**Seitenauszug:**

___

Für diese nächste Suppe, die sogenannte Steinsuppe, muss ich meine Gedanken in die Stadt Almeirim in Portugal schicken, die vom Atlantik aus etwa 95 km landeinwärts in östlicher Richtung liegt, im Bezirk Santarem der Region Ribatejo. Die Besiedlung dieses Gebietes geht bis in die Altsteinzeit zurück. Almeirim hat etwas mehr als 12.000 Einwohner und das Besondere an der Stadt ist diese Suppe, deren Bekanntheit hier entstand. Der Legende nach soll ein fremder armer Mönch in dieser Gegend aufgetaucht sein. Bei sich trug er einen Topf. Da er aber arm, hungrig und sein Topf leer war, hatte er eine Idee: Er nahm einen sauberen Stein, tat Wasser und den Stein in seinen Topf und verkündete einem neugierigen Mann, sich daraus eine Suppe machen zu wollen. Der Mann blieb aus Neugier. Nach einer Weile kostete der Mönch das heiße Wasser mit dem Stein darin. Die Suppe wäre schon ganz gut, meinte er zu dem Mann, aber mit ein paar Bohnen könne man die Suppe noch verbessern.
Der neugierige Mann brachte Bohnen und im Anschluss noch weitere Zutaten, die er auftreiben konnte. So entstand die Sopa de Pedra, die Steinsuppe. Der Stein blieb natürlich während des Kochens in der Suppe.
Wenn man sich über die Suppe informiert, taucht immer wieder dieser Mönch auf. Das machte mich misstrauisch: Es erweckt den Eindruck, dass hier eine Version für Touristen erzählt wird. Also mache ich mich auf den Weg zu einer anderen Informationsquelle. Zu den Portugiesen selbst.
Da erzählt man die Geschichte etwas anders: Ein armer und hungriger Mann ging mit einem Stein von Tür zu Tür und bat um eine Zutat für seine Suppe. Den Stein zeigte er als ersten Bestandteil. Die Leute gaben ihm die verschiedensten Dinge. Mit diesen Zutaten war er dann in der Lage, eine Suppe zu kochen. Der Stein, den er allerdings draußen ließ, war aber dennoch Namensgeber dieser Suppe. Gut, dass der Mann nicht ein Stück Gummi dabei hatte ...
Die Steinsuppe ist also eine Suppe, die man aus dem macht, was gerade zur Verfügung steht. Deshalb kann ihr Inhalt sehr abwechslungsreich sein. Natürlich hat sie dadurch auch nicht immer das gleiche Aussehen. Mir hat sie geschmeckt, obwohl ich einige Zutaten dann doch nicht mitgegessen habe.

___

**Ihre Aufgaben:**
**A.** In welchem Bezirk liegt laut dem Seitenauszug die Stadt Almeirim?
**B.** Setzen Sie den Seitenauszug über die Steinsuppe im Anschluss an seinen letzten Satz fort.
Die Einträge stehen in keinem Zusammenhang mit dem Seitenauszug.

___

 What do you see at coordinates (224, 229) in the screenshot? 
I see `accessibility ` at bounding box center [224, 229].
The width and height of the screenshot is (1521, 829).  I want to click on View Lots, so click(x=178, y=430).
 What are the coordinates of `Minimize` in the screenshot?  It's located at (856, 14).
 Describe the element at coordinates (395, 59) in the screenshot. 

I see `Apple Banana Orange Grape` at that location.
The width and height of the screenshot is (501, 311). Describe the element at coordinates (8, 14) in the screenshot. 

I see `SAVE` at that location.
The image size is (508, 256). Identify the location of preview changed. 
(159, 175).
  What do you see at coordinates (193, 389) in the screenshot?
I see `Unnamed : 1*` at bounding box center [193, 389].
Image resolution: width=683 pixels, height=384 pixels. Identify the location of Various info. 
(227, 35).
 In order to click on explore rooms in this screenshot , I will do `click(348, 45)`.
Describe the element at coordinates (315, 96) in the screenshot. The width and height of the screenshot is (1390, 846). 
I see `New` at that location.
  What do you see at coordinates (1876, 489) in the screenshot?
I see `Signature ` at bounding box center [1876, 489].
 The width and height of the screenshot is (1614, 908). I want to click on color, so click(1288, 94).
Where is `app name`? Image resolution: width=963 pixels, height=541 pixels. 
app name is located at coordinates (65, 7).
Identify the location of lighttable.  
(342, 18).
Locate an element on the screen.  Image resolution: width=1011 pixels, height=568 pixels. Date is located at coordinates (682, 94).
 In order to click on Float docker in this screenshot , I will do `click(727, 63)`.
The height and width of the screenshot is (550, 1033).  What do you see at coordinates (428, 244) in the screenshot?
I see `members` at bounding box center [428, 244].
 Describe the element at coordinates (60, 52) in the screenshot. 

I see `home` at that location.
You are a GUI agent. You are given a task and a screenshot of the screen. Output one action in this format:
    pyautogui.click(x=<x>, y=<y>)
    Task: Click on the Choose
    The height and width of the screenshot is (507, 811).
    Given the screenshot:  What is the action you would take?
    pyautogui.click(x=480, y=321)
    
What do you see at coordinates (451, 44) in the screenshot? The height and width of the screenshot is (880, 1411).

___

**Antworten:**
**A.** Im Bezirk Santarem.

**B.**
Somit kann diese Suppe immer wieder anders sein, was schon die Legende erzählt. Auf jeden Fall wird die Steinsuppe in Almeirim sehr gern serviert. In Erinnerung an die Legende mit dem Mönch wird auch gern mal ein kleiner Kieselstein mit der Suppe erwärmt ...
Weiter zur Suppe Juliana: Hierbei handelt es sich um eine Gemüsesuppe. Sie wird aus Karotten, Zwiebeln, Lauch, Weißkohl, Petersilie und Pastinaken hergestellt. Eine Pastinake sieht in ihrer Erscheinungsform aus wie eine weiße Karotte. Sie ist allerdings eine Kreuzung aus Karotte und Petersilienwurzel. Die Pastinake ist auch bekannt unter den Namen Hammelmöhre oder Moorwurzel. Weiter sind gekochte und fein pürierte Kartoffeln enthalten, um den cremigen Charakter zu bekommen.
Diese Suppe ist in Portugal schon sehr lange bekannt. Bereits während der portugiesischen Unabhängigkeitskriege hat der deutsche Friedrich Hermann von Schönberg, besser bekannt als Schomberg, eine solche Suppe serviert bekommen. Das war um 1640.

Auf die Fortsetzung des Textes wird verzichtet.